Development of an Optimized Method for the Rapid Quantification of Exosomes

Exosomes are nanometer-sized vesicles bound by a lipid membrane. Their emerging significance as disease biomarkers makes them a compelling choice for future diagnostic methodologies. This transformative approach replaces the discomfort of needle biopsies with “liquid biopsies”, where the analysis of exosomes secreted into circulating bodily fluids such as blood and urine by parent cells offers a precise means to detect and assess the severity of diseases. Therefore, these methods can also be used to study the effectiveness of treatments. However, a major obstacle in the field of exosome research is the complexity involved in the isolation of pure exosome samples and their direct quantification, mainly due to their small size.
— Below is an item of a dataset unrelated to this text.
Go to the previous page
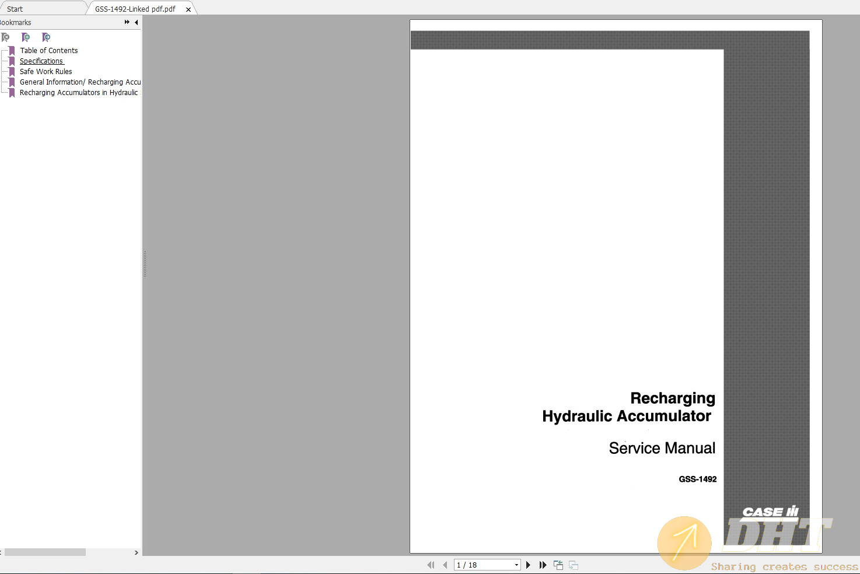This screenshot has width=860, height=574. (x=445, y=565)
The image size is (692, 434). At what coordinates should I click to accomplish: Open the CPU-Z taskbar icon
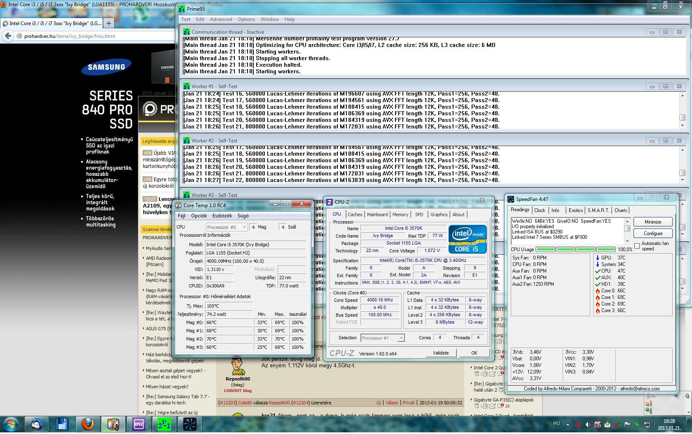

The development of an efficient, inexpensive, and easy method for the isolation and precise quantification of exosomes from clinical samples would remarkably enhance research on their potential as biomarkers for a range of diseases and therapeutic systems. In this study, we used absorption and fluorescence spectra as indicators to quantify the exosome count within a given sample. In this study, we used absorption and fluorescence spectra as indicators to quantify the exosome count within a given sample and compared the results with those from protein concentration assays and dynamic light scattering measurements. These techniques require no disruption or manipulation of the extracellular vesicles and leave them unchanged for further studies, such as protein and RNA content determination. This study revealed that spectrophotometric readings could provide an estimate of the exosome concentration present in a sample.